I'm sure it is a difficult situation for you, as a stepmother.
Re "I think his dad finds it very difficult and doesn't say no for an easy life" - but it's not resulting in an easy life for any of you.
I think your DH is going to have to toughen up.
Maybe you could start with 5 house rules that everyone has to follow.
But I think the lead re discipline will have to come from your DH.

GateGipsy · 28/06/2007 10:12

This is a common problem a lot of people face with children where the parents are no longer together. Too often the child is given too many allowances at an age when they need to be given boundries, all because the parents feel guilty 'he/she is only acting that way because of what we the parents did, therefore we the parents don't feel like we can discipline them for it'.

Father guilt is especially destructive in this way, because it is usually the father who is the non-resident parent, and it is the non-resident parent who always feels the most guilt - even when the marriage breakup wasn't their fault!

Your SS is 11 and now is the time to nip this in the bud. If you don't do it now well, there's only one route this can go down isn't there? These problems will then seem like a walk in the park compared with the drink/drugs/borstal/prison problems this boy is heading towards!

He is still such a young child, and your husband and his ex need to face up to teh fact that they're the parents, and they need to do what is necessary to get him back on the straight and narrow. If what he did was so bad that the mother is worried about the police! Well, now is so not a good time to be teaching this boy that he can do these really bad things, and not face consequences. Latter society will heap the consequences on him!
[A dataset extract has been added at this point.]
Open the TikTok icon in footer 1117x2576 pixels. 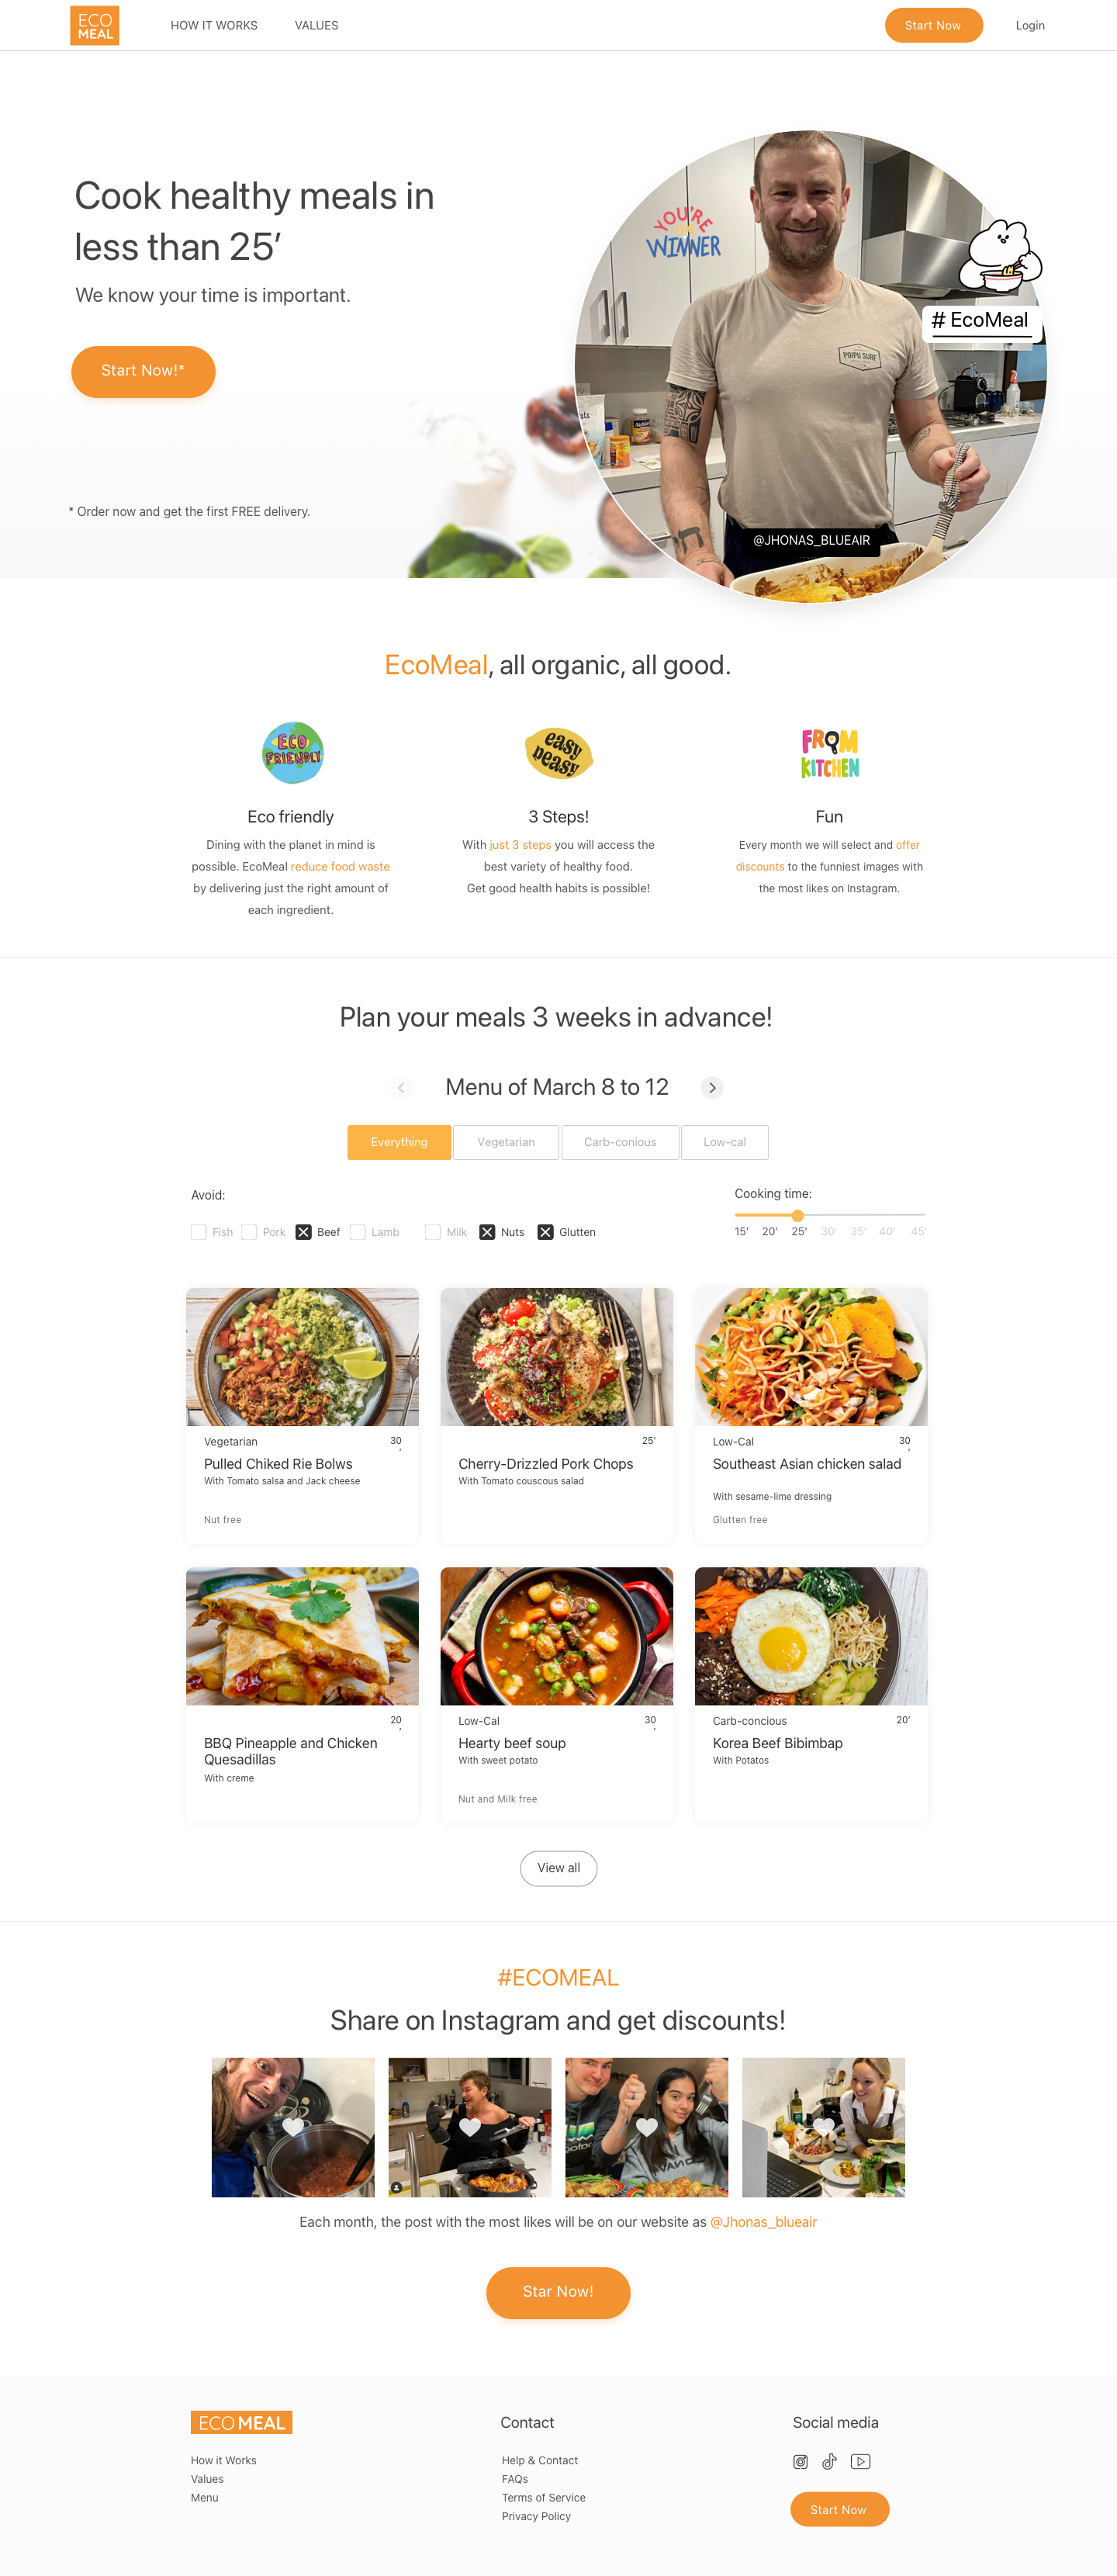[829, 2461]
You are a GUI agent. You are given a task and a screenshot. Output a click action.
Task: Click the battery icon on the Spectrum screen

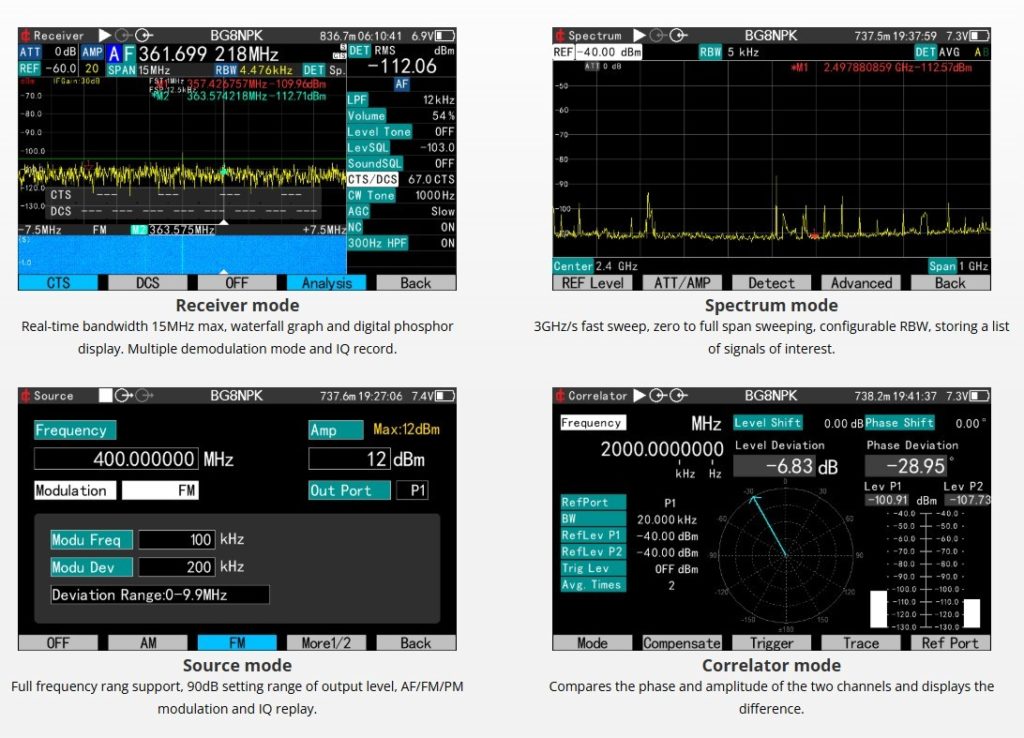[978, 35]
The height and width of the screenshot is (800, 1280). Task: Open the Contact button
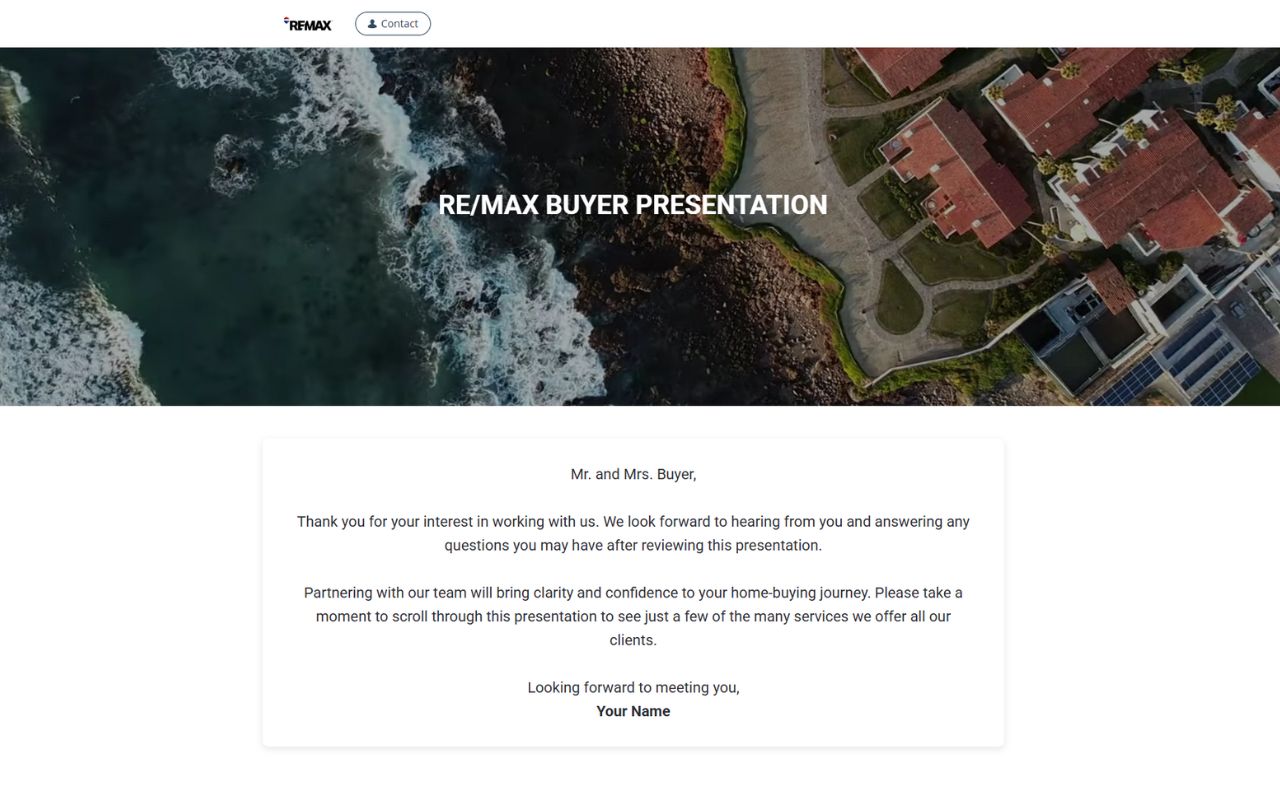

PeterDuck · 07/07/2007 17:55

This reply has been deleted

Message withdrawn

lexicross · 14/07/2007 17:53

my step son is 10 and whilst not displaying severe behavioural problems, is already slamming doors and sulking for hours on end, making the whole household feel depressed.

We try to be consistent in both houses and his parents are adopting a united front even though
they are still privately sworn enemies. This approach seems to be working at the moment.

He is worse at times when he is feeling insecure, however, for example he is about t finish year 6 and had a tantrum yesterday for the first time in weeks.

I also find a system of rewards for good behaviour effective.